Your assignment —
All that should be output is the block of lines below from the line with "The width and height of the screenshot is (439, 206)." to the line with "At what coordinates should I click to accomplish: Select", both included, exactly as written.
### Task input ###
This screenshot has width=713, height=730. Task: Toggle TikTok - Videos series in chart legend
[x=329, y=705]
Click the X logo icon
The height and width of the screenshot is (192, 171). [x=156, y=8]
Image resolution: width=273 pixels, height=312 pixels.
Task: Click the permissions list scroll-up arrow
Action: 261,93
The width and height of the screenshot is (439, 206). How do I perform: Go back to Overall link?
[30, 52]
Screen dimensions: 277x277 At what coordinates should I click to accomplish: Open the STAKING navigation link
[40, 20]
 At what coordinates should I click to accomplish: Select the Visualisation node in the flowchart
###
### Task input ###
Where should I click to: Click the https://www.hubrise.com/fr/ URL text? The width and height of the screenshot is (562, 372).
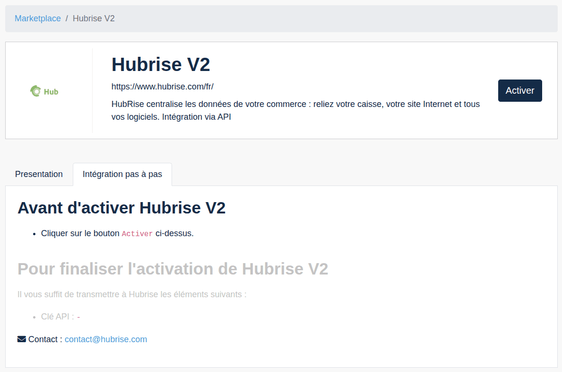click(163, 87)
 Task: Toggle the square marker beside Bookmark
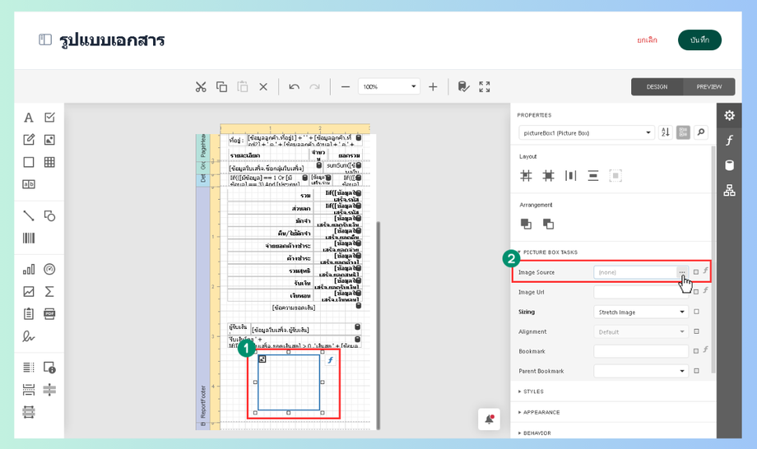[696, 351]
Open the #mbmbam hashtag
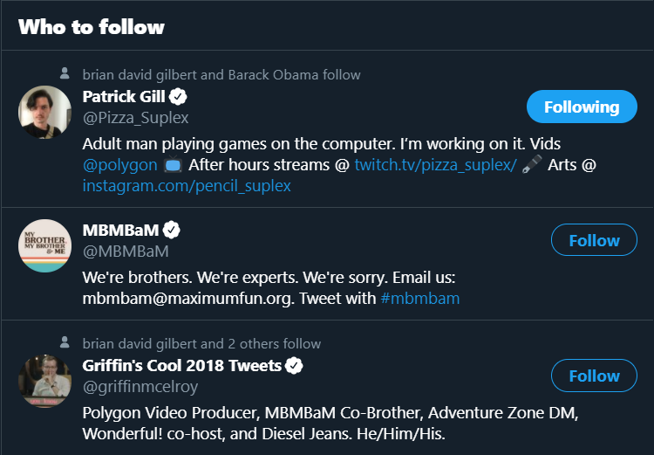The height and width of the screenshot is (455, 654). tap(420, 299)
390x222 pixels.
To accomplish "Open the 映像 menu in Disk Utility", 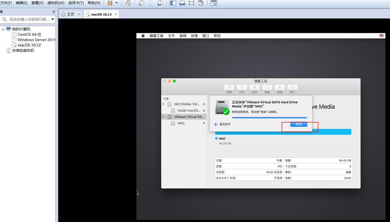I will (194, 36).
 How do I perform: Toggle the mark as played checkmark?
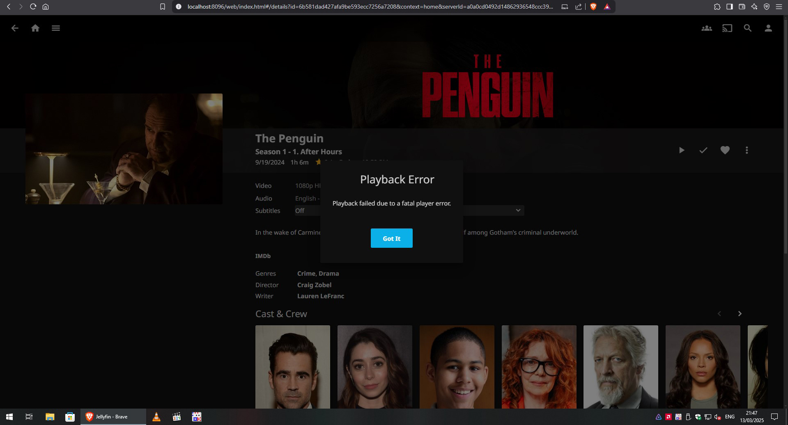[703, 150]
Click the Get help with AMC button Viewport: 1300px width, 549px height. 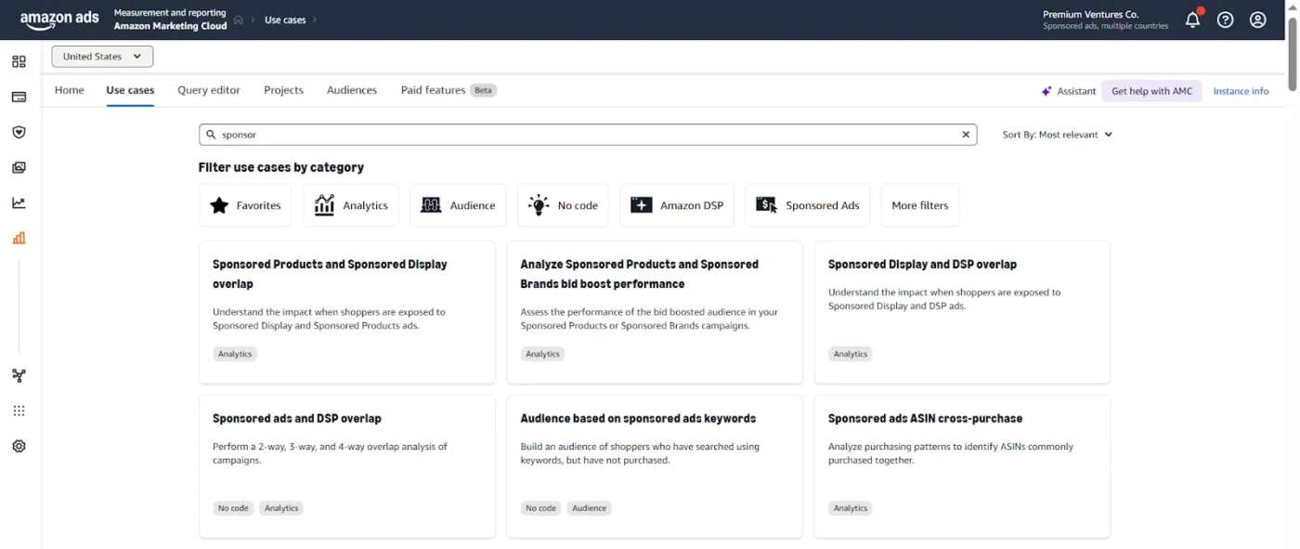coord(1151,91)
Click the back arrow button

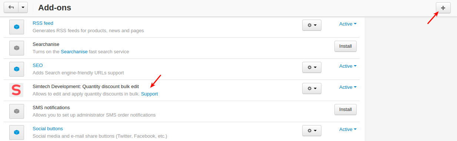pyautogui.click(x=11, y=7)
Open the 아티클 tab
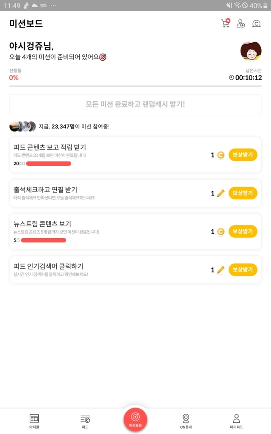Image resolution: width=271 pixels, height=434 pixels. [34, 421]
###
### Task input ###
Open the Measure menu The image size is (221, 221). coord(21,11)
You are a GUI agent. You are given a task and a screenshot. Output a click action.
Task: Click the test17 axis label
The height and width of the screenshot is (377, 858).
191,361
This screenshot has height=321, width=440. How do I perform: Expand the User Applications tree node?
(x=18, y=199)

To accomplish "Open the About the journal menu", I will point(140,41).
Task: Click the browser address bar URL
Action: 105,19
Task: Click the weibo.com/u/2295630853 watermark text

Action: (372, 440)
###
Output —
The width and height of the screenshot is (439, 206). How do I perform: Go back to Overall link?
[30, 52]
Screen dimensions: 277x277 At what coordinates should I click to accomplish: Open the STAKING navigation link
[40, 20]
 At what coordinates should I click to accomplish: Select the Visualisation node in the flowchart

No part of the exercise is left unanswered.